Actions to take:
[1] In the post on Obama's inauguration, could you update the passage starting at "An important holding" and ending at "unclench your fist." so that "Moscow" becomes "the Kremlin"?
[2] Which things does the quoted speech in the post on Obama's inauguration say will be harnessed to fuel cars and run factories?
[3] Can you pick up the post on Obama's inauguration from where it stops?

Supplied passage:
Tuesday, January 20, 2009

Daily Sources 1/20

1. Barack Obama was sworn in as President of the United States today. He has a tremendous amount of political capital here in the US--and abroad. The Associated Press carried the full text of his inauguration speech. Some excerpts:
"We will restore science to its rightful place, and wield technology's wonders to raise health care's quality and lower its cost. We will harness the sun and the winds and the soil to fuel our cars and run our factories. And we will transform our schools and colleges and universities to meet the demands of a new age. All this we can do. All this we will do."
"Restore science to its rightful place"--implying that the previous Administration did not have the proper respect for science. But, also, from the historical perspective, it is the restoration of the place of the Enlightenment in the world.
"As for our common defense, we reject as false the choice between our safety and our ideals. Our Founding Fathers, faced with perils we can scarcely imagine, drafted a charter to assure the rule of law and the rights of man, a charter expanded by the blood of generations. Those ideals still light the world, and we will not give them up for expedience's sake. And so to all other peoples and governments who are watching today, from the grandest capitals to the small village where my father was born: know that America is a friend of each nation and every man, woman, and child who seeks a future of peace and dignity, and we are ready to lead once more."
These words should have a powerful effect across the globe. Calling the Bush Administration the exception that proves the rule, and challenging those regimes to explain, if they can, how it is, were their views of the US true, Obama could have ever become President of the United States.
"Guided by these principles once more, we can meet those new threats that demand even greater effort — even greater cooperation and understanding between nations."
One of a series of foreign policy statements that give a broad sense of the stance the Obama Administration will take in the world.
"With old friends and former foes, we will work tirelessly to lessen the nuclear threat, and roll back the specter of a warming planet. We will not apologize for our way of life, nor will we waver in its defense, and for those who seek to advance their aims by inducing terror and slaughtering innocents, we say to you now that our spirit is stronger and cannot be broken; you cannot outlast us, and we will defeat you."
An important holding out of the hand to Moscow and a distancing from "the war on terror" rhetoric which is also much needed.
"To the Muslim world, we seek a new way forward, based on mutual interest and mutual respect. To those leaders around the globe who seek to sow conflict, or blame their society's ills on the West — know that your people will judge you on what you can build, not what you destroy. To those who cling to power through corruption and deceit and the silencing of dissent, know that you are on the wrong side of history; but that we will extend a hand if you are willing to unclench your fist.

To the people of poor nations, we pledge to work alongside you to make your farms flourish and let clean waters flow; to nourish starved bodies and feed hungry minds. And to those nations like ours that enjoy relative plenty, we say we can no longer afford indifference to suffering outside our borders; nor can we consume the world's resources without regard to effect. For the world has changed, and we must change with it."

Dataset section:
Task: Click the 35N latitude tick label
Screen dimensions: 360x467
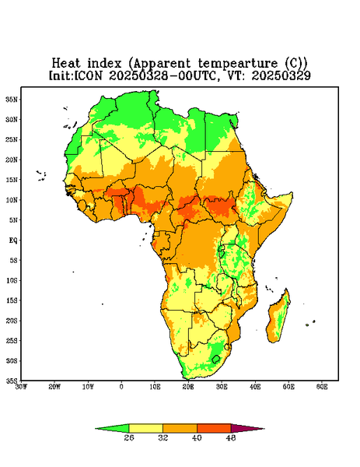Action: (12, 100)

Outputs:
[1]
An important holding out of the hand to the Kremlin and a distancing from "the war on terror" rhetoric which is also much needed.
"To the Muslim world, we seek a new way forward, based on mutual interest and mutual respect. To those leaders around the globe who seek to sow conflict, or blame their society's ills on the West — know that your people will judge you on what you can build, not what you destroy. To those who cling to power through corruption and deceit and the silencing of dissent, know that you are on the wrong side of history; but that we will extend a hand if you are willing to unclench your fist.

[2] the sun, the winds, the soil

[3]
Referring to Palestine, Iraq, and Iran. The notion of mutual respect is, of course, especially important if the Administration wants to pursue lines of cooperation and potential relations with nations like Iran. Essential to read in full, of course. Debbi Wilgoren and David Nakamura at the Washington Post write of "festive masses converging on the capital" today for the inauguration. Gabriel Schoenfeld, resident scholar at the Witherspoon Institute, has an opinion piece in the Wall Street Journal which reminds readers of the Democratic roots of the neoconservative movement. He argues that it is too early to say which way the Obama Administration's foreign policy will "really swing" and that he has an opportunity to gather support from "hawks." I read Obama's speech as giving little room for the narcissistic approach to the world of the neoconservative movement, but I agree that it is possible.

2. Thomas Erdbrink at the Washington Post reported that the head of the Iranian counter-espionage unit in remarks to the media warned the US yesterday not to spy on Iran.
"He described a 'full-fledged intelligence war' between the two nations and offered rare, detailed comments about what he described as 'heavy damages' suffered by the United States in efforts to recruit agents among doctors, artists and fashion designers in Iran.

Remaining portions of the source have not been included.